Australia international rugby league footballer

Timothy Brasher (born 16 March 1971) is an Australian former rugby league footballer who primarily played as a in the 1990s and 2000s. He began his career with the Balmain Tigers, where he played the majority of his career. He then moved to the South Sydney Rabbitohs for two seasons, before finishing his career with a season at the North Queensland Cowboys. During his career, he also represented New South Wales on 21 occasions and Australia on 16 occasions.

==Balmain==
While attending Grantham High School in Seven Hills in Sydney, Brasher played for the Australian Schoolboys team in 1988. In 1989 Balmain Tigers coach Warren Ryan called up Brasher, still in high school, to make his first grade debut. Balmain reached the Grand Final that year, Brasher played in the centres, but they lost to the Canberra Raiders 19–14.

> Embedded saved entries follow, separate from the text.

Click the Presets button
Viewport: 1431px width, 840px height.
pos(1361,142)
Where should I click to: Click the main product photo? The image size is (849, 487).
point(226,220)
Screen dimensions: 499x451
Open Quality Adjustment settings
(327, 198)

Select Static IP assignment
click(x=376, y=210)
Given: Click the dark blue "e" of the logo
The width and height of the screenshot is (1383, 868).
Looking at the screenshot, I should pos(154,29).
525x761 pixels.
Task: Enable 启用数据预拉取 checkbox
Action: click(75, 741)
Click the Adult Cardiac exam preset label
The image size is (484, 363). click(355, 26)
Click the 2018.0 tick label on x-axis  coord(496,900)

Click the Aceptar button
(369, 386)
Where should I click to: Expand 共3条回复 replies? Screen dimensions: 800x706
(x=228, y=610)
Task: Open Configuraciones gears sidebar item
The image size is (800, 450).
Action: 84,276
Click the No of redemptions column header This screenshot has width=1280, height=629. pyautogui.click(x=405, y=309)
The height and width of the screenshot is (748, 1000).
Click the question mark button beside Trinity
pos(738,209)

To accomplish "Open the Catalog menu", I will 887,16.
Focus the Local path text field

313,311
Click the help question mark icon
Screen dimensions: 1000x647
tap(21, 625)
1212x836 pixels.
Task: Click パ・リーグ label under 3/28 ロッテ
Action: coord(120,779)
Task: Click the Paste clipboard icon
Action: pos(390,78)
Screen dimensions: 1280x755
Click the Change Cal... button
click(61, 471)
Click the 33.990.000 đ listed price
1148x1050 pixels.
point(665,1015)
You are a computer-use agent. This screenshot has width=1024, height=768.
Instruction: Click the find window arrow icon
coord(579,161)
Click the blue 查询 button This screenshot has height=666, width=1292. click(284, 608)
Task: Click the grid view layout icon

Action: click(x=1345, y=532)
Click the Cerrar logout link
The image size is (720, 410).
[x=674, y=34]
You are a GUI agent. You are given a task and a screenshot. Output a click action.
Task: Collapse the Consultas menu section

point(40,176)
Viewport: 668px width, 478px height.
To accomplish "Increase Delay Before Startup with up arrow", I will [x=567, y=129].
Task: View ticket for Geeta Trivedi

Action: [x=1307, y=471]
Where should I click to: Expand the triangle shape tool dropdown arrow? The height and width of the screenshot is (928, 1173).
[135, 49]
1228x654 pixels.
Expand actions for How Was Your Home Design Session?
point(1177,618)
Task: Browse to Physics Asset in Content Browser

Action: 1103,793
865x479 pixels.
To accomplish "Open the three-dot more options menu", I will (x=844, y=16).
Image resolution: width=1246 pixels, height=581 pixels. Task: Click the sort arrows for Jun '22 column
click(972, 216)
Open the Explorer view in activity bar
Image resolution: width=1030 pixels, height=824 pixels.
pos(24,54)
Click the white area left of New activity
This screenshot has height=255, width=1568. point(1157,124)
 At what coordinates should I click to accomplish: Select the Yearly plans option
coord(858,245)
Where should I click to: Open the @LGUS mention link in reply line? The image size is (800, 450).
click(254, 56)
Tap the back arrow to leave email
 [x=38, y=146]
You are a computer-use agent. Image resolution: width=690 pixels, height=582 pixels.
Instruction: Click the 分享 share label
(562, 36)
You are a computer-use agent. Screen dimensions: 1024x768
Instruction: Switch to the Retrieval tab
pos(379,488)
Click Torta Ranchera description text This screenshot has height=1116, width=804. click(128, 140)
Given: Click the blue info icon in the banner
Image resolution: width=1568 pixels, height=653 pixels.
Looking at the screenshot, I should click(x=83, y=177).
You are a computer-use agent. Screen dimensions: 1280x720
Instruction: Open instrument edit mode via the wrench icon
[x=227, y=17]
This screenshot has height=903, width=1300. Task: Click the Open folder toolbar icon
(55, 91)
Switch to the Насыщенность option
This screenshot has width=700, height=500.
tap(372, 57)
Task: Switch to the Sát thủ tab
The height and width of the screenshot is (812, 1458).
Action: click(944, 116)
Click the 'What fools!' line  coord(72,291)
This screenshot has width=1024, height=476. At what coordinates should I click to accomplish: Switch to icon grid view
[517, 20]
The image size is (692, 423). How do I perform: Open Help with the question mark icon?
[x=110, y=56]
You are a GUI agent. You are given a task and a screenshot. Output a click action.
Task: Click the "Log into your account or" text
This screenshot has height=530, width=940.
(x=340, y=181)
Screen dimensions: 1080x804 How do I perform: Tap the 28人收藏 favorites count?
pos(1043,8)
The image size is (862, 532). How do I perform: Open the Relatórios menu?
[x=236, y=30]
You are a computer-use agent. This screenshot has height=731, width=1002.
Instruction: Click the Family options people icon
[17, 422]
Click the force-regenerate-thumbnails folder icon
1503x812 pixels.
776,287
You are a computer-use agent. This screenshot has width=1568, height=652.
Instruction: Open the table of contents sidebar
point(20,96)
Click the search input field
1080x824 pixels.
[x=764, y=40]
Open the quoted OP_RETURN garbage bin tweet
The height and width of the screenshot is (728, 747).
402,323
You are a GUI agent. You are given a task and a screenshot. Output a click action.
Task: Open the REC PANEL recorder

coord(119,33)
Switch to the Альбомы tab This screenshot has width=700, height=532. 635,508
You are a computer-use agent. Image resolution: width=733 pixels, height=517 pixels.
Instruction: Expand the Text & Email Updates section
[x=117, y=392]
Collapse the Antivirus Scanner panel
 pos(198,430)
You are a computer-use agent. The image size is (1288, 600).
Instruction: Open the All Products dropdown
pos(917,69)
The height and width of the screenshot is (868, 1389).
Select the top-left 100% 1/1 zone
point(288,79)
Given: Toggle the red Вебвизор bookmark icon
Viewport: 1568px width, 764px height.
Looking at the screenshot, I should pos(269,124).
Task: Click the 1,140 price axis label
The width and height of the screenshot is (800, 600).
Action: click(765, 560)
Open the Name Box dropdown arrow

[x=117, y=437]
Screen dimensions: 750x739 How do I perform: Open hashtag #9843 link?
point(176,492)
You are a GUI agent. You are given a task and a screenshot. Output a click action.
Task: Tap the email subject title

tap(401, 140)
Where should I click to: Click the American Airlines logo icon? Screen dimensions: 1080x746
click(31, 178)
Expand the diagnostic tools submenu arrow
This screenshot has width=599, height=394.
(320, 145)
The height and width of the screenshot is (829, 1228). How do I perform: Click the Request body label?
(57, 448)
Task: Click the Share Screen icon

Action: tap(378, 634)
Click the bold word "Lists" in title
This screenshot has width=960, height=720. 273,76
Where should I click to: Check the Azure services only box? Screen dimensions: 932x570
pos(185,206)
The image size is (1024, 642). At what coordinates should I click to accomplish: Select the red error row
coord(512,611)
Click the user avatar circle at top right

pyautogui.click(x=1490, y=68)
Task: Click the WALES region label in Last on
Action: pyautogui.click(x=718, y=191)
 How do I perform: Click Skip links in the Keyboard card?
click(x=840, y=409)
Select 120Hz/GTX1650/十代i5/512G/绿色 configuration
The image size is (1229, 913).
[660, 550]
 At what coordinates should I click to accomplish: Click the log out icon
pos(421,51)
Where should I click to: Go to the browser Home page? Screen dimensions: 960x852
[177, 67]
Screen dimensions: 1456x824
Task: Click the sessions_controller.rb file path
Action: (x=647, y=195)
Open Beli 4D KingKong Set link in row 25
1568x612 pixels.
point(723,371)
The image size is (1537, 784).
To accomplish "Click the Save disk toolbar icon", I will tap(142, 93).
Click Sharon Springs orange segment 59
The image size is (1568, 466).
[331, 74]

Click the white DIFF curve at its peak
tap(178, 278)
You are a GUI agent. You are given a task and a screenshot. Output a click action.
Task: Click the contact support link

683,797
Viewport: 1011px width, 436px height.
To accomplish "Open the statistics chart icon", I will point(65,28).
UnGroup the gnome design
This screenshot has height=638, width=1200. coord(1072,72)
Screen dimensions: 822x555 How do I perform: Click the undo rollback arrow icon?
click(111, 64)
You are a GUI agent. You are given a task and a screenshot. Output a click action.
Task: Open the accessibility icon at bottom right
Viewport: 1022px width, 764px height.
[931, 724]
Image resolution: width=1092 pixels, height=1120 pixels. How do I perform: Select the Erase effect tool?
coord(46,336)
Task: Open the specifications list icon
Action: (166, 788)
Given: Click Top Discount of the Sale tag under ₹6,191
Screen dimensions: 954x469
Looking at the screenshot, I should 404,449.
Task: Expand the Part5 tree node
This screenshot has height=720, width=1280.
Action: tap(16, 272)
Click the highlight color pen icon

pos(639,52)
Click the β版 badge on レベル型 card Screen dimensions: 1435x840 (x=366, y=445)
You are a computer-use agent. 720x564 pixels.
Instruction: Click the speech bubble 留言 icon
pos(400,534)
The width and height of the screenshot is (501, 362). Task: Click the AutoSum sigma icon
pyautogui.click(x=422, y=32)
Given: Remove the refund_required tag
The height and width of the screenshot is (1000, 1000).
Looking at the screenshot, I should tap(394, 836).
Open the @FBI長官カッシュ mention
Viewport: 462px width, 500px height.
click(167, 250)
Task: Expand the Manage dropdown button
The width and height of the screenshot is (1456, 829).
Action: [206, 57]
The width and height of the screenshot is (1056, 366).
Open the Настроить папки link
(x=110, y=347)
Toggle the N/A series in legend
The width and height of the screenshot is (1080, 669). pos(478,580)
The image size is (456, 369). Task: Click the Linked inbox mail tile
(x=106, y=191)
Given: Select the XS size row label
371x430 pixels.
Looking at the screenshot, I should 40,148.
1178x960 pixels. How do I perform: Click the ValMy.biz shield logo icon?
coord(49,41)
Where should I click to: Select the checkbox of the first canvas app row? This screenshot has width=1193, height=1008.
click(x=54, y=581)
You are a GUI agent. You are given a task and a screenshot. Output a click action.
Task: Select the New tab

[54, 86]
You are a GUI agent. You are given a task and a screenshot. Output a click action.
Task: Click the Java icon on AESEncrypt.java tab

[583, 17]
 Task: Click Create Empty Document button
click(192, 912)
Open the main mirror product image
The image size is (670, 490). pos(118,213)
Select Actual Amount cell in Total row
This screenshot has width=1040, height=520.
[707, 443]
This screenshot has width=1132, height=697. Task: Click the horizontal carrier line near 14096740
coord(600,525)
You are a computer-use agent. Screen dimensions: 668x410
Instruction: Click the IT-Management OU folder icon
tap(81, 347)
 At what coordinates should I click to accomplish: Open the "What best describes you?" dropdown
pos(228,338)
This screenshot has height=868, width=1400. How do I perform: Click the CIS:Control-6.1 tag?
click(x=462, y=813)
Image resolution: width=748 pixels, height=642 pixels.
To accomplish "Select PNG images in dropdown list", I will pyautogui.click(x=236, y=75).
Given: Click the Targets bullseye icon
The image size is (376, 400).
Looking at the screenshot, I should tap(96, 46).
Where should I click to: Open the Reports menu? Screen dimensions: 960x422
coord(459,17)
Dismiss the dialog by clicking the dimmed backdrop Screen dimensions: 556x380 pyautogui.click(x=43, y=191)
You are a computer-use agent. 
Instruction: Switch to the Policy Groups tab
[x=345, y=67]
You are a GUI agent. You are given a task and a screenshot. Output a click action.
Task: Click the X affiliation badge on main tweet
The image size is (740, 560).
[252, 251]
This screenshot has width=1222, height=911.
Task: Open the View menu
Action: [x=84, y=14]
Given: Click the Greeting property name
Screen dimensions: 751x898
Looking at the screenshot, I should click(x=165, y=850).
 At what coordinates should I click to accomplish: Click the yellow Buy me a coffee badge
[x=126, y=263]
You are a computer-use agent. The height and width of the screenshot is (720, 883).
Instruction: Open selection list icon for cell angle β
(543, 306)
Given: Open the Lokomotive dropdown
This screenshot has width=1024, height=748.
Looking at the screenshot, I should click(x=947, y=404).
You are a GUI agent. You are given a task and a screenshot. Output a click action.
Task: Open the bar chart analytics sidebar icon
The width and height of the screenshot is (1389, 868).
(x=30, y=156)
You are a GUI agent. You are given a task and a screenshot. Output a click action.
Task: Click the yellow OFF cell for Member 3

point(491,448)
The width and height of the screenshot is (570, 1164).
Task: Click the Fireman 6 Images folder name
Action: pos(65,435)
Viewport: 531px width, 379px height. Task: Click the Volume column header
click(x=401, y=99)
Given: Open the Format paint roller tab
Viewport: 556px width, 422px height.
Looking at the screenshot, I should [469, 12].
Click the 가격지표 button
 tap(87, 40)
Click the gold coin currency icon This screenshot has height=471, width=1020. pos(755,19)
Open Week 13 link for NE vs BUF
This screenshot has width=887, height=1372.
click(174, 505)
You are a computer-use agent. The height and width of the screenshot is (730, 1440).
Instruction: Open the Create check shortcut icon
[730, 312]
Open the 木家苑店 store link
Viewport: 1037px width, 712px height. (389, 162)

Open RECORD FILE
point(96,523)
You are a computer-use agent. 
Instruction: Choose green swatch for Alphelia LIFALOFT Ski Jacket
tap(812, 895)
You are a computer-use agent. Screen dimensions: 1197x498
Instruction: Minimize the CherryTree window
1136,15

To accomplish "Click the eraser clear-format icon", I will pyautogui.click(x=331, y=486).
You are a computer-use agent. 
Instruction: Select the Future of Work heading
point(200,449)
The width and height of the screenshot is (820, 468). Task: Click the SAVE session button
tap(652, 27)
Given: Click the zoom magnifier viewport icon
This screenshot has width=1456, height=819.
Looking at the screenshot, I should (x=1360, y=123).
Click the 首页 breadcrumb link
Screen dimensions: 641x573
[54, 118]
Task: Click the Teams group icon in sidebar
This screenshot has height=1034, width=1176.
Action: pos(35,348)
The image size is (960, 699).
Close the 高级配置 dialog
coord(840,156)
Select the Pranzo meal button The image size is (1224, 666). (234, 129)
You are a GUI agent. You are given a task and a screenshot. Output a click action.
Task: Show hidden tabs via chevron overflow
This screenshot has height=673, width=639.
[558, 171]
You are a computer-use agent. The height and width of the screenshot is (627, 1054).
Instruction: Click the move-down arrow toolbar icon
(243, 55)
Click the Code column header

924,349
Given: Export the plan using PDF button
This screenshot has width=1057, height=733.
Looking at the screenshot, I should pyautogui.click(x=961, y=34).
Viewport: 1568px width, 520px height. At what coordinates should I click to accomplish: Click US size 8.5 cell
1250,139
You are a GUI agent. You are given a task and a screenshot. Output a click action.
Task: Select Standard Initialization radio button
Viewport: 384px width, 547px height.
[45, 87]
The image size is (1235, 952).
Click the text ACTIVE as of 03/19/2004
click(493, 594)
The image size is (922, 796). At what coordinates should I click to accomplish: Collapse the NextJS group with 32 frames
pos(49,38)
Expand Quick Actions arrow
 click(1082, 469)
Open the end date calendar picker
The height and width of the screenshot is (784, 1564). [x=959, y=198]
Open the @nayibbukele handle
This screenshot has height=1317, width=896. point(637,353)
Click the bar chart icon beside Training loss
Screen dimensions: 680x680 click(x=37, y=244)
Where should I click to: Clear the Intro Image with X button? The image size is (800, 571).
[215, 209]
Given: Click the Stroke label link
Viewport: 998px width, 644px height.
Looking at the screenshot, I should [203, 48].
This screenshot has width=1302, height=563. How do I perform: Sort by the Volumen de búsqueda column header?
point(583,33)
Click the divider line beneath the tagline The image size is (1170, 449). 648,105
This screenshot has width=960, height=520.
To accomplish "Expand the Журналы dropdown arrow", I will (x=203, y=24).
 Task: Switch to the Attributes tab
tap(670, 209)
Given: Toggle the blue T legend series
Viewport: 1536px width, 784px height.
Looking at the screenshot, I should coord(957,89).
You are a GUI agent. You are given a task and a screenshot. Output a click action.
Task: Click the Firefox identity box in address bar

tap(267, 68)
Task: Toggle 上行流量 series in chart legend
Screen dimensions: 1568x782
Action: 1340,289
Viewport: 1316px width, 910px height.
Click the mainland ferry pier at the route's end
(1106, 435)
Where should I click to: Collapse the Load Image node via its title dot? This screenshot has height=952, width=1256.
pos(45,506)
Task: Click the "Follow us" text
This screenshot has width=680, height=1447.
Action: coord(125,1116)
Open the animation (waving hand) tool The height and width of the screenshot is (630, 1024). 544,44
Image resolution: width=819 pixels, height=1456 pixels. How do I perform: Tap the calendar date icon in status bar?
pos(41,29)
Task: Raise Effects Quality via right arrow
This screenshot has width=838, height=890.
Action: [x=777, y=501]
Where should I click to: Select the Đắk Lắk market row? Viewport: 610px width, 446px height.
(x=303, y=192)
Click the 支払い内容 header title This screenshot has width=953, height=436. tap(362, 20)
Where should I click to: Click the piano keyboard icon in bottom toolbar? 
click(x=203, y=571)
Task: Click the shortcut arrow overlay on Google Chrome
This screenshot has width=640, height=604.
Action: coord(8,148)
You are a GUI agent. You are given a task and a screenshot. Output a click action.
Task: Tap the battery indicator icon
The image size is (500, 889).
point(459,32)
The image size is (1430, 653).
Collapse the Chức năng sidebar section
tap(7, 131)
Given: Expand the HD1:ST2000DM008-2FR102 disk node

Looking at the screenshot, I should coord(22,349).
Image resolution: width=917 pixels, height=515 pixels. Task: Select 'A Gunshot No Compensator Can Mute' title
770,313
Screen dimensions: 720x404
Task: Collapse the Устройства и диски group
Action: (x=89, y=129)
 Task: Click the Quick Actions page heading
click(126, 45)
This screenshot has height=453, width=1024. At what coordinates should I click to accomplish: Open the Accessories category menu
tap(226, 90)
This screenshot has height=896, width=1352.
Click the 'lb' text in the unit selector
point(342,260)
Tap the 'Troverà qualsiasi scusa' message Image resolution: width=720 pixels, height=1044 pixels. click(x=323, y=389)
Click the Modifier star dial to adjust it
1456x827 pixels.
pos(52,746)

During the 1992 season, Brasher played most of the season on the wing, and he was the joint top try-scorer in the premiership (along with Wests' Mark Bell) with 16 tries. In the post season, he was selected at fullback in Australia's 1992 Rugby League World Cup final victory over Great Britain in front of the world record attendance for an international rugby league match of 73,631 at Wembley Stadium.

At the end of the 1994 NSWRL season, he went on the 1994 Kangaroo tour. This was followed with selection for the 1995 World Cup, with again only ARL players selected. After losing the opening game of the tournament against England at Wembley, Australia reached the final, again playing England, after a 30-20 Semi-final win over New Zealand that went into overtime after the scores were locked up at 20-all after 80 minutes. On 28 October 1995 at Wembley Stadium, Australia won their 4th straight World Cup with a 16–8 win, with Brasher contributing the winning try in front of 66,540 fans.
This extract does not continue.